If the configuration of the plugs/jacks/terminals will never change, then yes, you can do it with one symbol, all the time, forever. If the wiring will never change, you can include that in the symbol too.

 

Beyond that, every change to the configuration will require a new symbol to be made. An example of a configuration change would be if you had an application that needed to add or remove any plug, jack, or terminal.

 

Dynamic blocks don't really play well in the ACADE sandbox. ACADE precedes dynamic blocks by a few years and the devs never updated command coding to accept them. So that potential avenue is basically closed to us in ACADE.

 

So if you can't handle all this in one single block, what do you do?

 

Here are my recommendations.

1. Don't include the wiring as part of the symbol.

2. Start out by building the biggest symbol first, the one with the maximum number of bells, whistles, components, etc. Build this one even if you don't need to use it yet. When you need a different version, open the big one up, do a Save As to change its name, delete what you don't need in this configuration, and move on.

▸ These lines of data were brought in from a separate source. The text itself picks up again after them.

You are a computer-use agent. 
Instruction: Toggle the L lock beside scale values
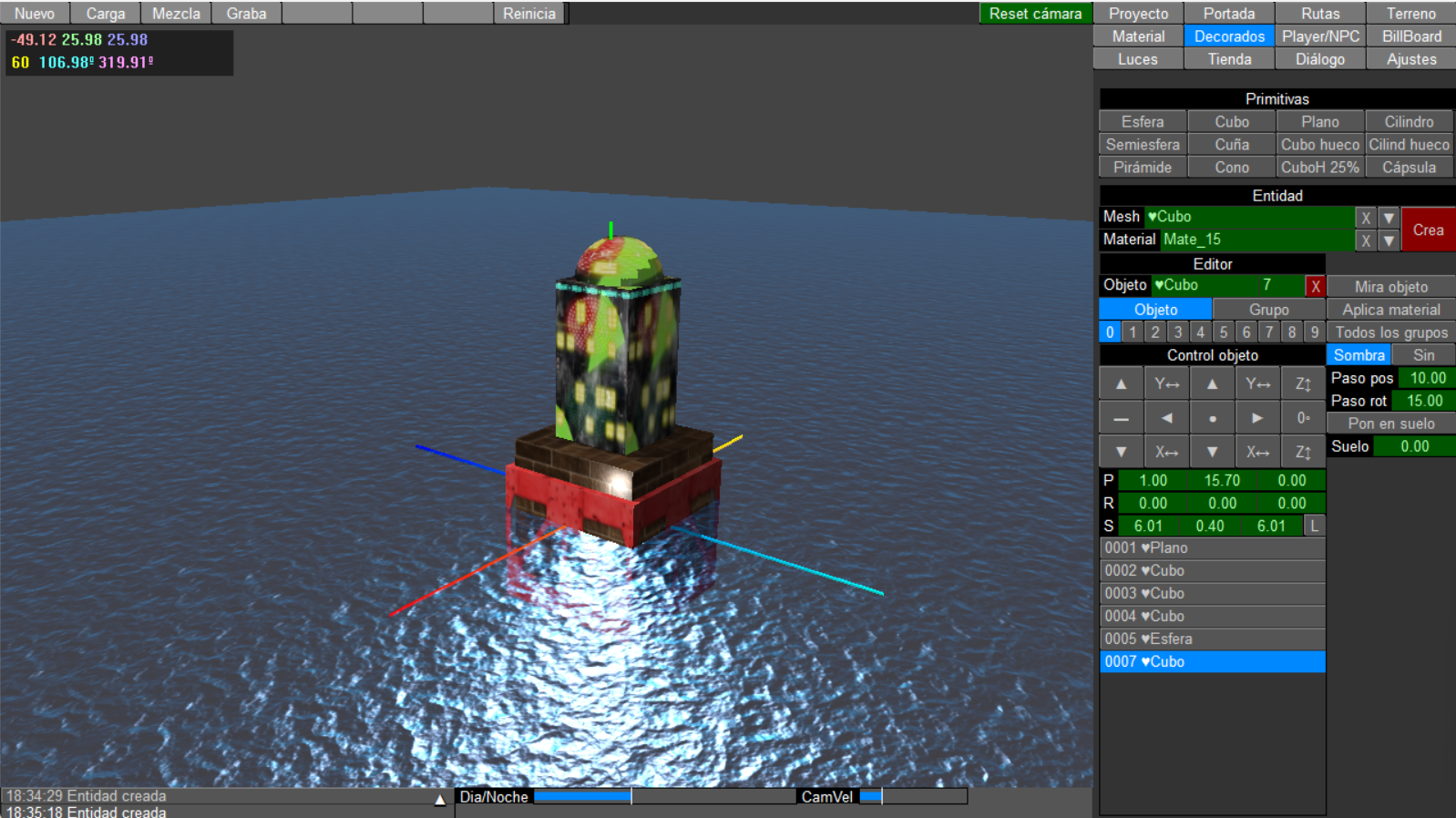[1314, 526]
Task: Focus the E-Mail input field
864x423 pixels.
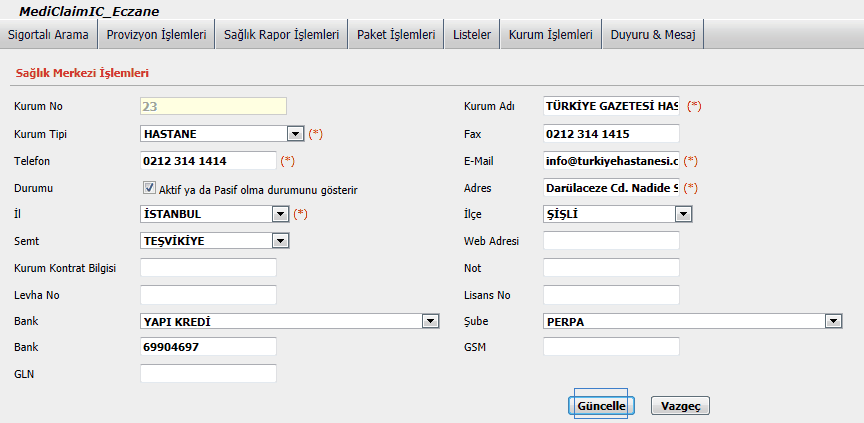Action: pos(611,160)
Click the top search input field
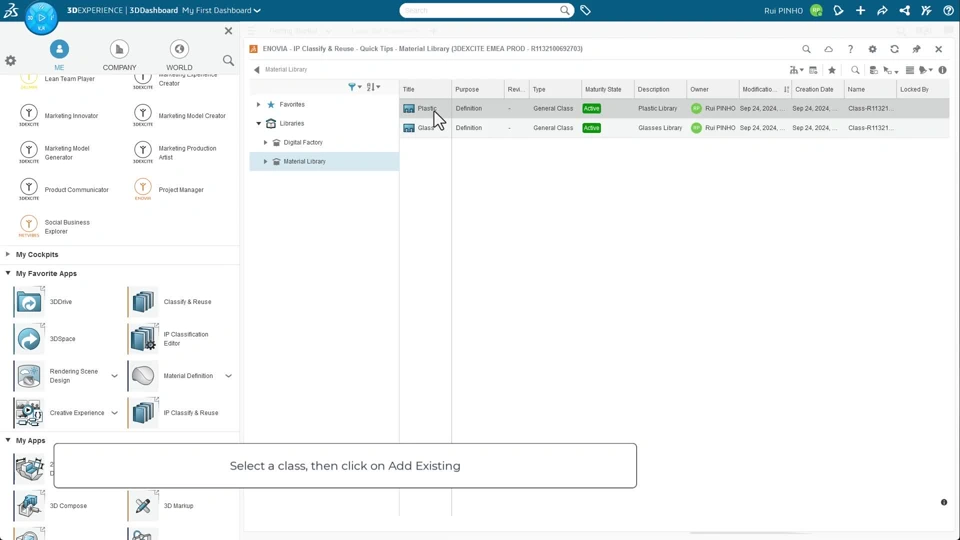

3. As for the wiring, I would use the User Circuits in the Icon Menu. Set down your new symbol, draw all the wires to it, then save just the wires to their own circuit. This enables you to have multiple wiring configurations for one given hardware configuration - reducing overall the number of symbols you'll end up needing.

 

It might seem like extra work to do it this way but it also offers you the most flexibility. There's no way you're doing this with one symbol forever, unless those plugs, jacks and terminals NEVER EVER change. Knowing that every configuration will need a new symbol to be built now, will save you headaches later.

 

 



Jim Seefeldt
Electrical Engineering Technician


Message 3 of 3

Thanks you. I will try your recommendations and see how it works.